Occhi profondi e testa pensante. Un sorriso che toglie il respiro. Parole fluide nel raccontare il suo mondo. Farfalle tatuate su dolori che non vanno via. I pattini sono ali che avvicinano alla bellezza. Correre un modo per farla fiorire. Evoluzioni a cerchi concentrici che regalano nuovi sguardi.
Tu
Che mi mandi in apnea se rileggo un passaggio d’estate.
Che mi commuovo per quanto mi manchi.
Che mi innamoro se ti riguardo, anche senza guardarti.
Tu, fermo immagine in continuo movimento.
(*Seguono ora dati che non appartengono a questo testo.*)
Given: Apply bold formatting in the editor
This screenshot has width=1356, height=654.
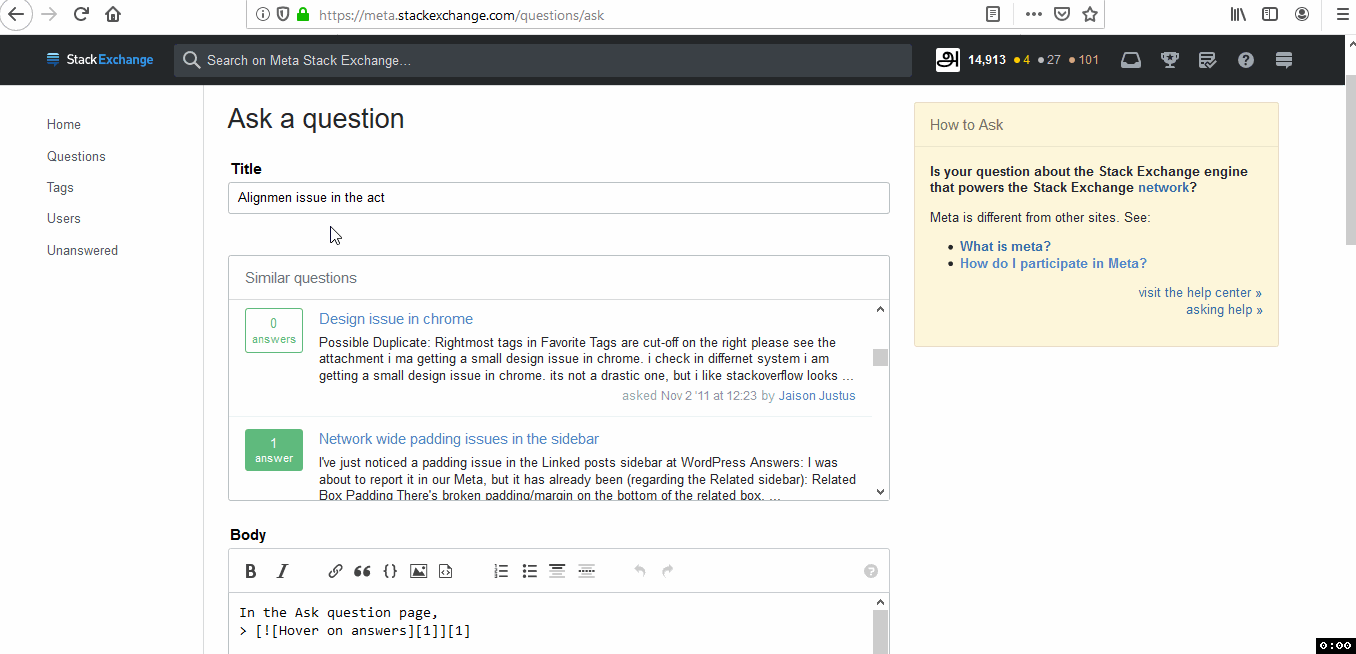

Tanto folle da lasciarmi andare.
Lara e Gaia
Che mi arrivino piogge emotive o tempeste devastanti, gioie immense o attimi felici, voi siete la mia bolla. Il mio posto al sole. Le mie amiche, l’amore.
Boh
Ci sono i momenti e ci sono gli incontri. Una manciata di minuti tra un cambio di autobus e l’altro o qualche settimana tra un casino massimale e qualcosa che lo è ancor di più. Alcuni durano anni, altri sono il contrappasso di qualcosa che è già finito, altri ancora un grande boh. I momenti li gestisci, gli incontri li puoi solo vivere.
6 Gradi di separazione
La differenza la fanno sempre le situazioni, strettamente legate ai 6 gradi di separazione che tratteggiano come i gessetti dei sarti i punti di incontro tra le persone.
Caro diario
Penso che Facebook abbia sostituito il diario dell’adolescenza. Quello che si tentava sempre di nascondere in luoghi segretissimi senza riuscirci mai e che più o meno dopo i sedici anni si riponeva in una scatola che finiva in cantina o sopra qualche armadio. Ce lo si dimenticava a meno che nella scatola ci fossero anche oggetti di qualche necessità: prolunghe, lampadine o manuali di istruzioni per l’uso… Non trovo più la mia e sarebbe bello rileggermi ora, in questo momento in cui tutti abbiamo paura del buio e bisogno di qualche poesia.
L’estate
Ognuno dovrebbe avere la sua. Quella che tra quelle che restano resta un po’ di più. Come quando alla Rinascente la hostess allo stand ti spruzza sul cartoncino l’ultima fragranza, e tu la annusi, e 9 volte su 10 il primo cestino è il tuo. Ma poi ne capita una che invece tieni appiccicata al naso anche dopo che è svanita, perché quel profumo ti ha pervaso la testa. Per Jovanotti era l’estate del 1992, per me è questa del 2018, iniziata 4 giorni prima per l’occorrenza. Scrivere e cantare, due cose che adoro da sempre fare; ho aperto un blog e ho iniziato a prendere lezioni di canto. Ci voleva l’amore quello sano. Ci voleva l’amore quello creativo. Ci volevi tu a rendermi chiaro capire che mi amo. Il sentimento che ho per te ritorna a boomerang. E mi riempie.
Luca
Un amico prezioso. Cervello in loop perenne alla ricerca di risposte cosmiche. La risata sommessa e dolce di chi in fondo le ha già.
Difficile
Difficile trovare interessante qualcuno che non abbia il tuo naso i tuoi occhi la tua bocca. Difficile ridere di battute che non siano le tue. Difficile vedere in un’orchidea solo un fiore. Difficile spostare il pensiero felice di te, e allora non lo faccio.
Orta
Nei tuoi luoghi, piena di bellissimi ricordi, di te e anche della tua assenza. Averti in testa mi fa iniziare cose e finirne altre. Mi fa sentire in fiore.